The Democratic Unionists must not be allowed to dictate the pace of efforts to revive the Northern Ireland Assembly, Sinn Féin warned today.
Sinn Féin leader Mr Gerry Adams said after a meeting with the Parades Commission in Belfast city centre about the marching season that the DUP would have to engage with his party if there was to be progress in the political process.
The West Belfast MP also dismissed reports that the DUP want the IRA to demonstrate over a six-month period their peaceful intentions before they would consider sharing power with Sinn Féin.
"I have made it very clear that the terms as we know it that the DUP have publicly expressed are not acceptable," Mr Adams said. "How could they be acceptable?
"We have just refreshed our mandate. We respect the DUP's mandate. These ideas of being decontaminated or being tested or being verified, those have long since passed.

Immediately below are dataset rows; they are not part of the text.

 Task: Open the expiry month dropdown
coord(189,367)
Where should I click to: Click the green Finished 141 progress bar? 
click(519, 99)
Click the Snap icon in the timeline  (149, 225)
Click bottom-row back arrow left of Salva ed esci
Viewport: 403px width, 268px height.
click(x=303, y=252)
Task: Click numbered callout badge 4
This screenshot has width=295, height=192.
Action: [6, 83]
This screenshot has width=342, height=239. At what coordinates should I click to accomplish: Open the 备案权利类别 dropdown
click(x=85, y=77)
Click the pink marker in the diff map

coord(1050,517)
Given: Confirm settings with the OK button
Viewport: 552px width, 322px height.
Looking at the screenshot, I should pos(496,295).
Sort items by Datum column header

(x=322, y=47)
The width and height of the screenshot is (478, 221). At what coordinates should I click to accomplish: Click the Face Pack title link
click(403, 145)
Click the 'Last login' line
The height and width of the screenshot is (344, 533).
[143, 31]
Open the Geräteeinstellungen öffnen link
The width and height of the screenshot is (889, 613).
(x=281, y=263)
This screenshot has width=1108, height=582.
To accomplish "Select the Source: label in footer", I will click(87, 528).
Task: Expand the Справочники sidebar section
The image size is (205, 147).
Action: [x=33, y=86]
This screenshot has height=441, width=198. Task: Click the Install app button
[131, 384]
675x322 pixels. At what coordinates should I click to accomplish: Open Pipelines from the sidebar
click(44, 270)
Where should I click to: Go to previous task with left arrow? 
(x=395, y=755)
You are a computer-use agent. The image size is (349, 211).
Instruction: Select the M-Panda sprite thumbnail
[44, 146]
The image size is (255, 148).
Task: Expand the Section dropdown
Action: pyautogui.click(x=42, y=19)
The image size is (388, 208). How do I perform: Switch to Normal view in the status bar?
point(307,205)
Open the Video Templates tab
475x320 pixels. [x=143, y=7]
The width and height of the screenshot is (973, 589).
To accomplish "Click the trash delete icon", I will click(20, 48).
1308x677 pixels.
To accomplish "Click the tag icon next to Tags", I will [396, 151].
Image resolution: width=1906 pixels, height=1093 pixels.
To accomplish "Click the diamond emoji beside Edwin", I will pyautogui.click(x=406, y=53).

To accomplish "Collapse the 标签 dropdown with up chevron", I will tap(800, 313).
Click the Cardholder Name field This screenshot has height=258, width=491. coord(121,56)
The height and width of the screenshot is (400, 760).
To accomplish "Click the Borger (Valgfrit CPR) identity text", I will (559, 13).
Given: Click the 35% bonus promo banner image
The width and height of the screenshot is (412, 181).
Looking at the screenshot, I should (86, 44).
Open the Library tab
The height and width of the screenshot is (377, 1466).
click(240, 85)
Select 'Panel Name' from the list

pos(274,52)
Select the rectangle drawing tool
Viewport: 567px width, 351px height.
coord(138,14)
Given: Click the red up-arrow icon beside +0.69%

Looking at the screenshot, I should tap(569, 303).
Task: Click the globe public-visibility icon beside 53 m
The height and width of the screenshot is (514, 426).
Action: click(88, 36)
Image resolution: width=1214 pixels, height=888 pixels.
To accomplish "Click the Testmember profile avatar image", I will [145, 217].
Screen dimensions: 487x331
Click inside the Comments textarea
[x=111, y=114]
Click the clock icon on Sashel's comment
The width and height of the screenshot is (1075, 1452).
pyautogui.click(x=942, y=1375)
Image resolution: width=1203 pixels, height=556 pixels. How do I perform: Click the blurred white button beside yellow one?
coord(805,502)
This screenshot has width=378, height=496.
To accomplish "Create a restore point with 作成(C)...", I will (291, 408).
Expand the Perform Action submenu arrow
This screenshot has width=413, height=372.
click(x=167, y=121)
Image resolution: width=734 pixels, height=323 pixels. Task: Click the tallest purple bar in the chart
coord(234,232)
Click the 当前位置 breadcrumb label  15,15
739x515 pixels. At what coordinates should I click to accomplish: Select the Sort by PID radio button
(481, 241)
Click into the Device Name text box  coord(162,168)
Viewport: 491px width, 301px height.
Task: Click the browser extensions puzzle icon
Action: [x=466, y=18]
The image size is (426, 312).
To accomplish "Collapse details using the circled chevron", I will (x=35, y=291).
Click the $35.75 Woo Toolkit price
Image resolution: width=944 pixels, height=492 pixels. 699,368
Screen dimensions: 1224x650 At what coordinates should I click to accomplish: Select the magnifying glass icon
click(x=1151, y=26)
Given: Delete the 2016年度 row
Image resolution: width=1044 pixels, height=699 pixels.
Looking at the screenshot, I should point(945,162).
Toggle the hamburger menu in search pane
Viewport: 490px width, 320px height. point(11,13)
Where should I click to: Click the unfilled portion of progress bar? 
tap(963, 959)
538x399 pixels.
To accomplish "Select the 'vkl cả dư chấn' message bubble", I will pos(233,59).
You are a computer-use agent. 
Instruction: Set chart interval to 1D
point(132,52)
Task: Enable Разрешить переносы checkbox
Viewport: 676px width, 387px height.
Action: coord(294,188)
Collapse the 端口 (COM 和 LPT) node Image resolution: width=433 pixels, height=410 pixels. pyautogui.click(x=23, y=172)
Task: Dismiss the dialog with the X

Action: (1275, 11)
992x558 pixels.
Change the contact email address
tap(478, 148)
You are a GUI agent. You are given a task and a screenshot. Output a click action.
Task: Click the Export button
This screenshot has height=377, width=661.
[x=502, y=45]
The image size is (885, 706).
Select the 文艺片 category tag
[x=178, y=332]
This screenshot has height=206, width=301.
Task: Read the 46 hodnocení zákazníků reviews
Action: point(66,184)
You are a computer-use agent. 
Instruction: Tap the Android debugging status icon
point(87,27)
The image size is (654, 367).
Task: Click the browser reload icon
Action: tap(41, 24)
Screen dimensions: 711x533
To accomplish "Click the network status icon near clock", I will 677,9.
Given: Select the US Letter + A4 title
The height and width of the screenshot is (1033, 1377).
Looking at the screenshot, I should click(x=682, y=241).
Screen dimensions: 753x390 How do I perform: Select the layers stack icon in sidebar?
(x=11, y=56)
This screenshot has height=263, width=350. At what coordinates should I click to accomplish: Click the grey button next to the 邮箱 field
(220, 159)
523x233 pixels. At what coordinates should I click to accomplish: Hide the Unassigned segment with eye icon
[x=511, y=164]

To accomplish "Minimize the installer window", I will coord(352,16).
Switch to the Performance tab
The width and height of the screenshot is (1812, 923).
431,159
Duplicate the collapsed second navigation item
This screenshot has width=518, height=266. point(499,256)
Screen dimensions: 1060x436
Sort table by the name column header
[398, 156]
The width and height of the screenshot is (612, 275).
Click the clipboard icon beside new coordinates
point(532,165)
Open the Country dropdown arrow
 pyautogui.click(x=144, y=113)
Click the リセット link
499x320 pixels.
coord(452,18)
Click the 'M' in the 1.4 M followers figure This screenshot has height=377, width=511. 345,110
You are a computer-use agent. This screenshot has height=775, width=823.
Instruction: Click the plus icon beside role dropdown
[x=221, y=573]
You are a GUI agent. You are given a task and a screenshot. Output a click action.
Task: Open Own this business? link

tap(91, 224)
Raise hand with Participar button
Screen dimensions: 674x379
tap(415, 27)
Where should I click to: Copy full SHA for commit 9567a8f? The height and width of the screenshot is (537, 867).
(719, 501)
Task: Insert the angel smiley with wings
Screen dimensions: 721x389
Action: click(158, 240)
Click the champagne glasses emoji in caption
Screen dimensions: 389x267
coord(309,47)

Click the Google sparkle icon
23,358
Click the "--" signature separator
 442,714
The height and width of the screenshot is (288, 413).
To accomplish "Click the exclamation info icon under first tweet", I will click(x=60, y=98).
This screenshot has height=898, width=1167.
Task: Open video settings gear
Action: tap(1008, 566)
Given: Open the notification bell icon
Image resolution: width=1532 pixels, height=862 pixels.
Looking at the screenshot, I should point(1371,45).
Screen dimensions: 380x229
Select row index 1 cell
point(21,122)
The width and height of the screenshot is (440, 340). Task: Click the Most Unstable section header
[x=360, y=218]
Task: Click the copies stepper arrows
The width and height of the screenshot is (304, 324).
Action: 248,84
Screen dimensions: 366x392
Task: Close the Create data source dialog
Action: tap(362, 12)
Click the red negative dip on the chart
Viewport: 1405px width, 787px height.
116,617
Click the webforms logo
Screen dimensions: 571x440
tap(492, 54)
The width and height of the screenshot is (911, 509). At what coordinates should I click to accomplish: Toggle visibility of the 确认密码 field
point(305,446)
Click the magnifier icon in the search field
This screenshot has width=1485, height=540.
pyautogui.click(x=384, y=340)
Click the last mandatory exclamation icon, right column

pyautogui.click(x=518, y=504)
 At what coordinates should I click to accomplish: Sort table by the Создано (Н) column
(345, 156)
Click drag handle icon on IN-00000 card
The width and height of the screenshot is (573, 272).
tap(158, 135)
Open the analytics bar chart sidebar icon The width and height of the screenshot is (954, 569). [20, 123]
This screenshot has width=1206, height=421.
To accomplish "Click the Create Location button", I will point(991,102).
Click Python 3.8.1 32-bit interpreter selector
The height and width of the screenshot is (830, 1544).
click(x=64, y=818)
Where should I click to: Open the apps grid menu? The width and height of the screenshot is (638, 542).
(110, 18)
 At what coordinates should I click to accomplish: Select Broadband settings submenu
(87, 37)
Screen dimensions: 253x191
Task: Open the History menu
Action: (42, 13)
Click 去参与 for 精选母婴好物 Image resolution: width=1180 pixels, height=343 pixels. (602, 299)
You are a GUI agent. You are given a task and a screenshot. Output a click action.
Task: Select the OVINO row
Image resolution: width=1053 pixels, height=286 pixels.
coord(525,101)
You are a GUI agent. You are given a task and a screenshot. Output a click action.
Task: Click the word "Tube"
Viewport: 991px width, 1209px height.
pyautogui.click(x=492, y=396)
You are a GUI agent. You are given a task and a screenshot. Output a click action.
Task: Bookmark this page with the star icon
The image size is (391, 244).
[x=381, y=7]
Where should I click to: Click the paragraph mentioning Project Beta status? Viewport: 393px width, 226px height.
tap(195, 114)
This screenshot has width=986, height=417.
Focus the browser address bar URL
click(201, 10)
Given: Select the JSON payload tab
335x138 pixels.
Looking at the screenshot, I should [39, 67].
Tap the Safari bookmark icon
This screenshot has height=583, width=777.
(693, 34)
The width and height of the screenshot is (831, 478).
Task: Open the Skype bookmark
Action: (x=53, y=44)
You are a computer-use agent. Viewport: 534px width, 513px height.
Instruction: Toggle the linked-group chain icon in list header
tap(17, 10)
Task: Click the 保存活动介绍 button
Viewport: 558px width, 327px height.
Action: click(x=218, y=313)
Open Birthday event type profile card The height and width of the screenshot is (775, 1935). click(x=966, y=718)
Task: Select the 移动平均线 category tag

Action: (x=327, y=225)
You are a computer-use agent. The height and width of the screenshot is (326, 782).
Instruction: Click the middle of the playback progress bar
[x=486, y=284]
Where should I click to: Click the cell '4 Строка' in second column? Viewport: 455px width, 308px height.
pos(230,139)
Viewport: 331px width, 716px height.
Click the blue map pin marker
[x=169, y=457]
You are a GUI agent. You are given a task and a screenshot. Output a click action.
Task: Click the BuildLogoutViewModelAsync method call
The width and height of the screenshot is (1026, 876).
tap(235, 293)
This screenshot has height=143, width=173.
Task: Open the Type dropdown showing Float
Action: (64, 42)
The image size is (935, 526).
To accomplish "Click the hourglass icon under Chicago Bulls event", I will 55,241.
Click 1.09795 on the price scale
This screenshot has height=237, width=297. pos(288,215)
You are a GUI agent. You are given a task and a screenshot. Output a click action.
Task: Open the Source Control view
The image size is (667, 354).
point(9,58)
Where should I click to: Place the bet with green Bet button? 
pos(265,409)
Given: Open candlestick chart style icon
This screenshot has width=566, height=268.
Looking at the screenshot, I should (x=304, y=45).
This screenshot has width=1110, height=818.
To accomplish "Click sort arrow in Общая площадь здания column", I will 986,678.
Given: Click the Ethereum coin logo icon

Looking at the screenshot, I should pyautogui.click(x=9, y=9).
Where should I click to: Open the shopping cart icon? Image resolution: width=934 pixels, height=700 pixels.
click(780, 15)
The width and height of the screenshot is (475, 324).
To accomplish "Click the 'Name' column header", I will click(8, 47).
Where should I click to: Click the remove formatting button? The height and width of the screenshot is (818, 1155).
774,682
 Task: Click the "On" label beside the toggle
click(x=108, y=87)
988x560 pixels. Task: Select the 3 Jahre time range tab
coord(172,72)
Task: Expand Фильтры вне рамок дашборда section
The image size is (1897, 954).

"What we need to do is to crunch in a comprehensive way all of the elements involved and then implement what we agree in a practical and an urgent and an expeditious way as is possible."
Northern Ireland's politicians have been told by the Taoiseach, Mr Ahern and British Prime Minister Tony Blair and to expect an intensive push to restore devolution in the autumn.
However if the talks fail in September to revive the Stormont Assembly, both governments have warned that they may have to look at the continuation of Assembly members' salaries and at other ways to secure agreement between the parties.
Mr Adams, who earlier today met US President George W Bush's special envoy to Northern Ireland, Ambassador Mitchell Reiss, criticised the failure of the DUP to get right down to the process of securing a deal during the summer.
"The DUP at this moment are on their holidays," he said. "Will there be a deal done eventually with the DUP? Will they talk to us eventually? Of course they will but they cannot be allowed by the governments to do it on their time frame or on their timescale."